During my undergraduate studies in
Novosibirsk State University, Russia, and my Masters degree studies at the
Weizmann Institute of Science, Israel, my research work was directed towards
deriving rate expressions for chemical reactions in liquid phase that do not
obey mass action kinetics. Using nonequilibrium statistical mechanics, I was
able to show that the kinetic equations of reaction systems are revealed by
investigating the dynamics of many-particle correlations. The resulting
equations are usually in integro-differential form, illustrating non-Markovian,
or memory functional, kinetics. I applied these equations to analyze
transient kinetics and steady state properties of photochemical systems,
where non-Markovian effects are essential. Even though all of these studies
address kinetics of simple chemical systems, similar non-Markovian effects
can be important for the reactions occurring in the crowded cytoplasm of
living cells. In these systems many particle correlations can change the
governing rate laws significantly.
My interests shifted toward biology
as I started my Ph.D. studies at Berkeley.
For my dissertation research I
joined the theoretical biophysics group of Professor George Oster in the
Molecular and Cell Biology Department. This group works on a wide range of
physical models for biological systems at different levels of organization,
ranging from molecular to intercellular and developmental. My first project
was to understand the spatial patterns formed by the gliding myxobacteria
Myxococcus xanthus. This project was carried out in close collaboration
with Professor Dale Kaiser’s experimental laboratory at Stanford. During
starvation-induced development, M. xanthus cells generate a series of
spatial patterns by coordinating their motion via a contact-dependent
signal. These patterns include traveling density waves (called ‘ripples’) as
well as swirling and streaming cell motions that culminate in the formation
of multicellular aggregates called fruiting bodies. I was able to explain
all of the experimentally observed patterns by constructing a series of
mathematical models. These models derive the aggregate behavior from the
statistics of how individual cells move and interact with their neighbors.
The models were able to make important predictions about inter-cellular
signaling and the coordination of cell motility in myxobacteria.
Together with other
members of Oster’s lab I have been involved in projects identifying various
ways molecular motors convert chemical energy of ATP hydrolysis into
mechanical work.

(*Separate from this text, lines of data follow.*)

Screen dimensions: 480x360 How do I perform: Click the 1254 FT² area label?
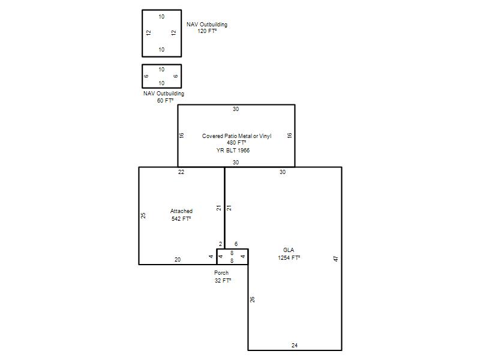[x=289, y=258]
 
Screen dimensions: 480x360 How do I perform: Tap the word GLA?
[x=289, y=250]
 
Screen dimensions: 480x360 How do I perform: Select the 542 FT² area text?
[x=181, y=218]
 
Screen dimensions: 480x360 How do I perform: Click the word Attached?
[x=181, y=211]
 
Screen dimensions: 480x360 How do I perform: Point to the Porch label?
[x=221, y=273]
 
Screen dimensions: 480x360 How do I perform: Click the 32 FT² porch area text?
[x=223, y=280]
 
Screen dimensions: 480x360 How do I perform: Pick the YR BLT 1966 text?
[x=233, y=151]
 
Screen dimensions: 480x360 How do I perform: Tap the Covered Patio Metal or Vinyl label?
[x=236, y=136]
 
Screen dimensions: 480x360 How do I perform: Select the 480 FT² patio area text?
[x=236, y=143]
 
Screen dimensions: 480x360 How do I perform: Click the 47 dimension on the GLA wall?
[x=336, y=259]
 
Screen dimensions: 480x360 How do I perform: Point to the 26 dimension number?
[x=252, y=299]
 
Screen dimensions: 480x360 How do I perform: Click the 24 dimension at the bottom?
[x=295, y=346]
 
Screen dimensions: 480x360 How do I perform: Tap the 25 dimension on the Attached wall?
[x=143, y=215]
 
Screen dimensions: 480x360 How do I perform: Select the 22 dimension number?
[x=181, y=172]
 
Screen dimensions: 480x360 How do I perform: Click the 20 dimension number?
[x=178, y=260]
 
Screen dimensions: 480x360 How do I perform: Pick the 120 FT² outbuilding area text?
[x=207, y=31]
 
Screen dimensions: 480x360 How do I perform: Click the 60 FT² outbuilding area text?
[x=166, y=100]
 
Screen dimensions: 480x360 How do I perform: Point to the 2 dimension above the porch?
[x=220, y=244]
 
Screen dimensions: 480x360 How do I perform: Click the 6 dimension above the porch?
[x=236, y=244]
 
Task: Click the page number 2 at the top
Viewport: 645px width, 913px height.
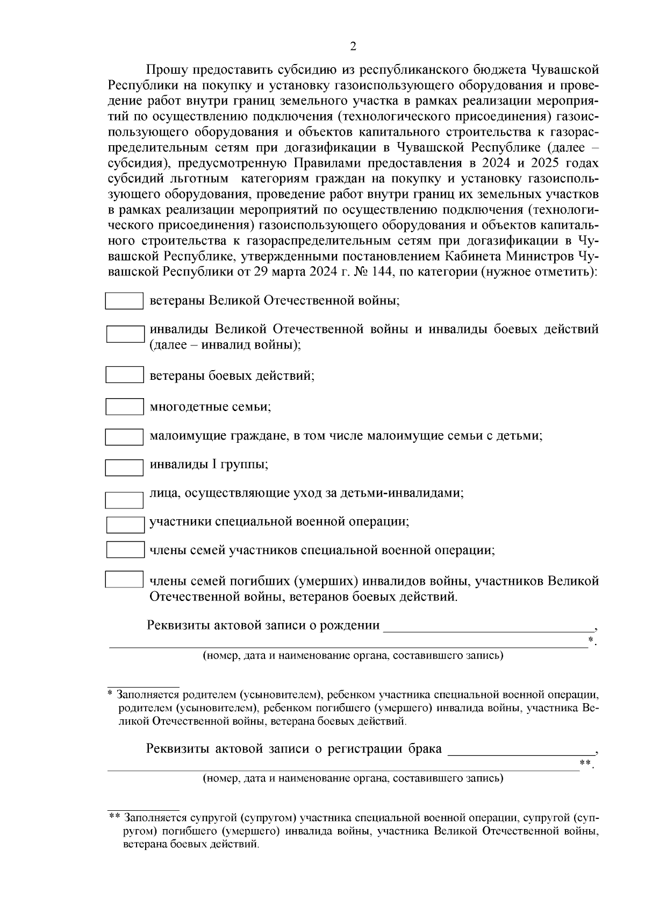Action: (x=353, y=47)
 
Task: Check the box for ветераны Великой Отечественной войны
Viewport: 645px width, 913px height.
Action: (x=124, y=301)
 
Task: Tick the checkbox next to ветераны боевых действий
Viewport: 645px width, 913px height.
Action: (x=124, y=375)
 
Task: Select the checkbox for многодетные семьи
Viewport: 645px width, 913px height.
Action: (x=124, y=407)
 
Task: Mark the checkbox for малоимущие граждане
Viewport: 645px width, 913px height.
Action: (x=124, y=437)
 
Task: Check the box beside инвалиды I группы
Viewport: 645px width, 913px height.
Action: (x=124, y=467)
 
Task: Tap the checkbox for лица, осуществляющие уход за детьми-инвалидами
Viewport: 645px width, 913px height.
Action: (x=124, y=500)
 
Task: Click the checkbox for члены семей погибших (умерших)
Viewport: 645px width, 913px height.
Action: (x=124, y=579)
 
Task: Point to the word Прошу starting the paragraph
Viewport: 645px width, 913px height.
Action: (x=165, y=70)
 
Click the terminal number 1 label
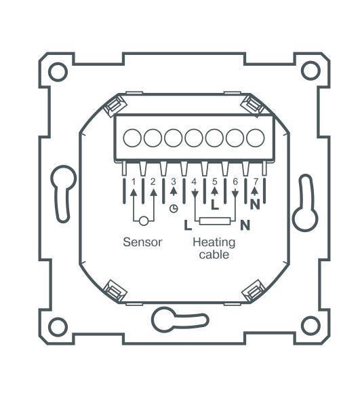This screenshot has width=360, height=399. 134,182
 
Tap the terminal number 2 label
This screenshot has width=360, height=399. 154,182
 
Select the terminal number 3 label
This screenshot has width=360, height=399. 174,181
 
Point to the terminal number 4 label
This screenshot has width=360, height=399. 195,182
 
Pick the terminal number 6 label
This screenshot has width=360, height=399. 235,182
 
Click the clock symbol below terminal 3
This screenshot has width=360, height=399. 174,208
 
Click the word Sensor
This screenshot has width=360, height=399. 142,242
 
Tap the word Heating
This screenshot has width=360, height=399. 214,242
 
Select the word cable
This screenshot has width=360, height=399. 214,255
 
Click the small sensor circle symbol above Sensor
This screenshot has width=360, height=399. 143,220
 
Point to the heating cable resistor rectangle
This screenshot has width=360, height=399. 215,220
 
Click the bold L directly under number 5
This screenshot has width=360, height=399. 215,202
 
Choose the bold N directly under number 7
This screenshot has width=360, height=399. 256,202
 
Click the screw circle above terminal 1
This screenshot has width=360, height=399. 133,138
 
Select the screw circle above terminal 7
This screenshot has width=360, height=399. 255,138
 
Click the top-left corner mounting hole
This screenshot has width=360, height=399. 58,70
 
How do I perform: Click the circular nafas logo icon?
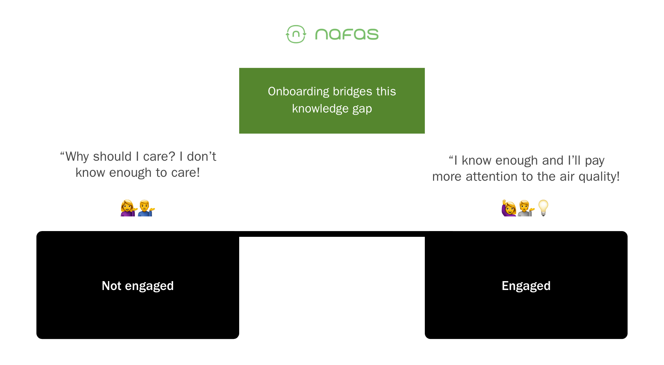[x=296, y=34]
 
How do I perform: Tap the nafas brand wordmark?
[x=347, y=34]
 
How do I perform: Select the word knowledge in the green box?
[x=320, y=109]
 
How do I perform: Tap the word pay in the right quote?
[x=595, y=161]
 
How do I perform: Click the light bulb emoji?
[x=543, y=208]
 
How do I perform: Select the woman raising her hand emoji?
[x=509, y=208]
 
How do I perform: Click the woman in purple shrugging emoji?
[x=129, y=208]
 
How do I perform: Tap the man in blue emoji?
[x=146, y=208]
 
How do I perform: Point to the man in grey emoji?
[x=526, y=208]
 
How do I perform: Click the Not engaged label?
[x=138, y=286]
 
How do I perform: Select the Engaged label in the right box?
[x=526, y=286]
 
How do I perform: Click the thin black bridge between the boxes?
[x=332, y=234]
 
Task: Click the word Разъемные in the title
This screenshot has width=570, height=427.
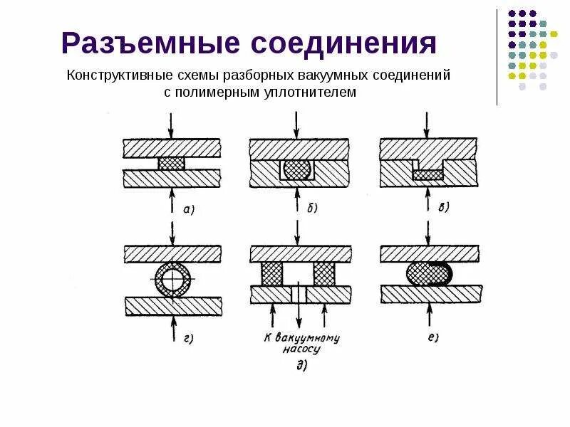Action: [x=149, y=43]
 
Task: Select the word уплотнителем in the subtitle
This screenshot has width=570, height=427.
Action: [x=316, y=93]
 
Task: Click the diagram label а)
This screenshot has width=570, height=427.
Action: [x=190, y=209]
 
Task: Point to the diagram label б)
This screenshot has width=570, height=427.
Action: [x=311, y=209]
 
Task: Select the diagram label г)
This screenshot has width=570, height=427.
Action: [x=190, y=338]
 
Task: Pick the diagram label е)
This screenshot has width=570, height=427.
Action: [x=432, y=338]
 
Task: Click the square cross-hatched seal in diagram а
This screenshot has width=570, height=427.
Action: [x=171, y=163]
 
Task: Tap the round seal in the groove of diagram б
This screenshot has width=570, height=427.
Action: [x=296, y=169]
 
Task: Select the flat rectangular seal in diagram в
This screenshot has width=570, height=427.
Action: [x=428, y=174]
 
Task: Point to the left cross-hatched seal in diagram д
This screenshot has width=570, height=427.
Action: [x=273, y=273]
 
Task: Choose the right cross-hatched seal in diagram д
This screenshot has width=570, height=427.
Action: [x=324, y=273]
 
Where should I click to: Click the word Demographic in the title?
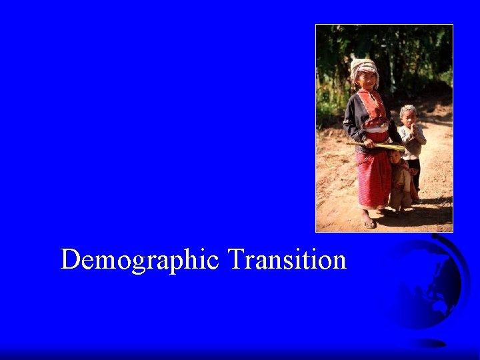pos(139,260)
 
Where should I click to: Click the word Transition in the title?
pos(287,259)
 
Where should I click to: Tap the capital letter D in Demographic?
pos(69,259)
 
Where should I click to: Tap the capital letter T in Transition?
pos(235,259)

In collaboration with Charles Wolgemuth, we proposed
mechanisms of propulsion for two classes of wall-less bacteria called
mollicutes: the swimming of helical-shaped Spiroplasma, and the gliding
motility of Mycoplasma.
Coupling of a biochemical cycle, such as ATP hydrolysis or ionic
oscillations, to the dynamics of elastic filaments, the models show how
propagating deformations generate propulsive forces. The models were able to
quantitative fit measured force-velocity relations.
The equations describing
developmental waves in myxobacteria are essentially nonlinear. Results of
numerical simulations and quantitative analyses of these equations were
extended by developing analytic techniques (asymptotic analysis,
homogenenisation theory, linear instability analysis). These techniques
allow us to reveal the focusing mechanism of the waves. This project is done
in collaboration with Professor John Neu (Math Department, Berkeley). The
results determine parameters favorable for the wave development and
demonstrate the stability of the fully developed nonlinear waves.
One of the important
predictions of our models for myxobacteria rippling and aggregation is the
existence of a biochemical cycle controlling reversals of gliding direction
of each cell. Combining genetic, biochemical and homology
data for the proteins controlling reversals in M. xantus, we
suggested a signalling circuit which is capable to explain all the essential
properties of the myxobacteria reversals.
I am continuing to explore bacterial signaling
circuitry during my postdoctoral research in the lab of Professor Michael
Savageau (UC Davis). In collaboration with Professor Chester Price (UC
Davis) we are looking into mechanisms regulating bacterial gene expression
in response to environmental stress. General stress responses in Bacillus
subtilis are mediated by the transcription factor sigmaB. The signaling
circuit includes an anti-sigma-factor that binds to sigmaB to deactivate it,
and its antagonist that releases sigmaB to induce the transcription of the
sigmaB-dependent genes. Similar circuits control activation of other
transcription factors in Bacillus subtilis as well as in other
bacteria. We are in the process of adapting the methodology of
mathematically controlled comparison (developed in Michael Savageau’s lab)
to identify the design principles of this circuit and to suggest design
variations to altered functional demands.